*PARTS OF THE EXERCISE:*
1) Please condense the paragraph beginning "It's been a rough few months for Tencent" from the article on Chinese tech stocks into a short bulleted list that keeps its main facts.
2) In the article on Chinese tech stocks, change "e-commerce company" to "online retailer" in the passage between "Wood made multiple" and "Robotics ETF (ARKQ).", inclusive, and give that passage back.
3) Write what comes next in the article on Chinese tech stocks, picking up after its final sentence.

*GIVEN TEXT:*
start
It’s been a whiplash 2021 for Chinese tech stocks.
The Nasdaq Golden Dragon China Index, which tracks 98 of the biggest Chinese companies listed in the U.S., hit a record high of 20,688 on Feb. 12. But the index has been walloped since then on concerns that China’s tech sector could soon be facing greater scrutiny and tighter regulations at the hands of the Chinese government.
Cathie Wood, founder of Ark Invest, one of the planet’s most hyped investment management firms, was one of the many investors to dump her Chinese stocks in late July.
Wood has since returned to the Chinese tech space, bolstering her company’s holdings with several notable Chinese stocks.
Let’s see which stocks received the ace investor’s stamp of approval this time around.
Wood made multiple purchases of JD.com stock in August, nabbing 59,000 shares of the e-commerce company to the Ark Fintech Innovation ETF (ARKF) and just under 165,000 for Ark’s Autonomous Technology and Robotics ETF (ARKQ).
“I’m not pessimistic about China in the longer run because I think they’re a very entrepreneurial society,” Wood told Bloomberg. “Sure, the government is putting more rules and regulations in, but I don’t think the government wants to stop growth and progress at all.”
It’s an interesting take, considering Wood said during a recent Ark webinar with investors that Chinese stocks “probably will remain down.”
But Wood obviously sees value in JD.com after the company reported a 26% increase in revenue and a 27% increase in its user base during the second quarter of 2021. It’s stock has risen more than 12% in the past month.
As one of the largest retailers in China, JD.com provides companies access to one of the world’s largest cohorts of consumers. The firm’s revenue streams are bolstered by offering marketing, analytics, logistics and warehousing and financing services.
On Aug. 16, Ark dumped more than 171,000 shares in Chinese tech conglomerate Tencent. A little more than a week later, Wood snapped up almost 235,000 shares in the company and added them to ARKF. Tencent now makes up 1.24% of ARKF’s holdings.
It’s been a rough few months for Tencent. The company was recently fined multiple times by the Chinese government for anti-competitive behavior and saw its share price fall by more than 30% in the last six months. Company president Martin Lau recently told investors that he expects government regulators to be quite busy cracking down on the country’s tech sector.
“It will be coming from all different regulator entities,” Lau said during an Aug. 18 call. “We think that there will be quite a few [new measures] coming out.”
end
*RECORD LIST:*
start
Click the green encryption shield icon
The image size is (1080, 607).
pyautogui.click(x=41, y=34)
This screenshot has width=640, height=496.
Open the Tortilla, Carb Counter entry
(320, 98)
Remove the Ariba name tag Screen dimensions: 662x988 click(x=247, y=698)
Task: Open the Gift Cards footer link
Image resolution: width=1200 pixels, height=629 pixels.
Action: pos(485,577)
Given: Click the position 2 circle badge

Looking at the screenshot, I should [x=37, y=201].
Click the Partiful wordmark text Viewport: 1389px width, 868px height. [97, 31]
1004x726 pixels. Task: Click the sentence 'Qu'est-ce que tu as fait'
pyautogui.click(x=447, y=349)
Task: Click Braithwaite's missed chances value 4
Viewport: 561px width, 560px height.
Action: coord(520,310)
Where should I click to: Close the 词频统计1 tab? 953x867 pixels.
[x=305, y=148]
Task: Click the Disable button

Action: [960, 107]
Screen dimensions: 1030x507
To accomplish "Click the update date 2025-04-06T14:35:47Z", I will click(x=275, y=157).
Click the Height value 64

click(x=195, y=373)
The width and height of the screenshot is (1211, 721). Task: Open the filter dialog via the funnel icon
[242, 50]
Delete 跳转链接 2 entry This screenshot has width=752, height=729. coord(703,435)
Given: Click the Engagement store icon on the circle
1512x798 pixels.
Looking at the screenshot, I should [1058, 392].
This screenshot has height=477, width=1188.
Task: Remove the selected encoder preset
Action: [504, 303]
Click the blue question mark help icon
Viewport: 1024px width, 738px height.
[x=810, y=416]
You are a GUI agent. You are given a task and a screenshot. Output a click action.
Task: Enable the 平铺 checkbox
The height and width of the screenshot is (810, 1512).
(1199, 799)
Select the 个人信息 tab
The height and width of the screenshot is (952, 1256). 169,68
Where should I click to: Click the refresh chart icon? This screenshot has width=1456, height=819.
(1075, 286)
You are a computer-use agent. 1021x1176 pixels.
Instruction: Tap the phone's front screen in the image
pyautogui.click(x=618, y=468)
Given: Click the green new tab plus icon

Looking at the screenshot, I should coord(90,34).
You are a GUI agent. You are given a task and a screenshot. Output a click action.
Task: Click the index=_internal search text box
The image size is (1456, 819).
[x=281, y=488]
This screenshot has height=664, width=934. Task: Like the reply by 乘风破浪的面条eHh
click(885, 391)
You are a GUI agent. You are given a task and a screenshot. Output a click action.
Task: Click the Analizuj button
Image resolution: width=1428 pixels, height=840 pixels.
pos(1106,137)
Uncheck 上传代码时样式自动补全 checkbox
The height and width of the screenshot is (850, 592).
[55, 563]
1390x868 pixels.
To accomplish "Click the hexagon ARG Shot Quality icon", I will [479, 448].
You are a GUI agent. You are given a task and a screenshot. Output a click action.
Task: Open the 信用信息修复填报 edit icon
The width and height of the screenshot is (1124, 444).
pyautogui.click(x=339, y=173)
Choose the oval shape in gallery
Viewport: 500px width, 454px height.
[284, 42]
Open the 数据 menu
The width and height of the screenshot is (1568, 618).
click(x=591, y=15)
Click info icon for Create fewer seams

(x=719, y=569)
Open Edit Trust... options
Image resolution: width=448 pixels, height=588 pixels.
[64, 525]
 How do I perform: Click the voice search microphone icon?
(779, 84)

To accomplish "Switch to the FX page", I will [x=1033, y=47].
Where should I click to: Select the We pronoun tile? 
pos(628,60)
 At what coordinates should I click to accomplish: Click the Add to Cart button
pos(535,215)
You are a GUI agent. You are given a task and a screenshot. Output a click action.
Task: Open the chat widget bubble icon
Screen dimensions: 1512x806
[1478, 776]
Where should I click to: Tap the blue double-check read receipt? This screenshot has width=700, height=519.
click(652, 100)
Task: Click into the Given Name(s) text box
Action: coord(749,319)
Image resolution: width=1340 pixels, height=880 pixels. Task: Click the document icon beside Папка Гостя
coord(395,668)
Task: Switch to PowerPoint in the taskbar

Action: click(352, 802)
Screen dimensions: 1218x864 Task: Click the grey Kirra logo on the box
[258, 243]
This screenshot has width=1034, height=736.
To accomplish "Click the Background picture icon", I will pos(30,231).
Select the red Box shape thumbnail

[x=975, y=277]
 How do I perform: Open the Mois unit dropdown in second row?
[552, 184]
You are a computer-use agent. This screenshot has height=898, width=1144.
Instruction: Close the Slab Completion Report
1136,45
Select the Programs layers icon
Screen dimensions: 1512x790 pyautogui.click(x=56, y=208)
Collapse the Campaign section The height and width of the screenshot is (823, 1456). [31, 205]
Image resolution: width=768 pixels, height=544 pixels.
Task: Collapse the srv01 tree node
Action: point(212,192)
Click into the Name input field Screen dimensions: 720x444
end
*PER-TASK ANSWERS:*
1)
- Tencent has had a rough few months.
- The Chinese government recently fined it multiple times for anti-competitive behavior.
- Its share price fell more than 30% in the last six months.
- Company president Martin Lau recently told investors he expects regulators to be quite busy cracking down on China's tech sector.

2)
Wood made multiple purchases of JD.com stock in August, nabbing 59,000 shares of the online retailer to the Ark Fintech Innovation ETF (ARKF) and just under 165,000 for Ark’s Autonomous Technology and Robotics ETF (ARKQ).

3)
But Tencent’s exposure to multiple growth industries, including video games, cloud computing and artificial intelligence, make it an intriguing bet for funds like ARKF. Impressive second quarter results — a year over year increase in net profit of 29%, a rise in fintech and business services revenue of 40% — brought investors flocking back to buy Tencent on the dip.
Since Aug. 19, Tencent stock is up almost 18%.
The largest agriculture-focused tech platform in China, Pinduoduo currently connects about 12 million farmers and distributors directly to consumers. The company recently pledged to invest approximately $1.5 billion into advancing agricultural technology for the country’s farmers.
Between Pinduoduo’s business model and socially-conscious goals, Ark Invest appears to see a bright future for the company. In four transactions at the end of August, Ark added almost 208,000 shares to ARKF.
“We believe that Pinduoduo’s important role in modernizing China’s agriculture industry and alleviating poverty across Tier 2 and 3 cities is improving its relationship with the Chinese government relative to its competition,” Ark wrote in a note.
With global demand for food on the rise, it makes sense that Wood would expect an agricultural play to pay off over the long run. But Ark’s investment in Pinduoduo is already paying off: The company’s stock is up almost 16% since Aug. 3.
Unleash your inner Cathie
However you choose to invest your money, especially when it comes to volatile assets like Chinese tech stocks, just make sure you’re making an informed decision — one you can afford — and not just chasing the next flash in the pan.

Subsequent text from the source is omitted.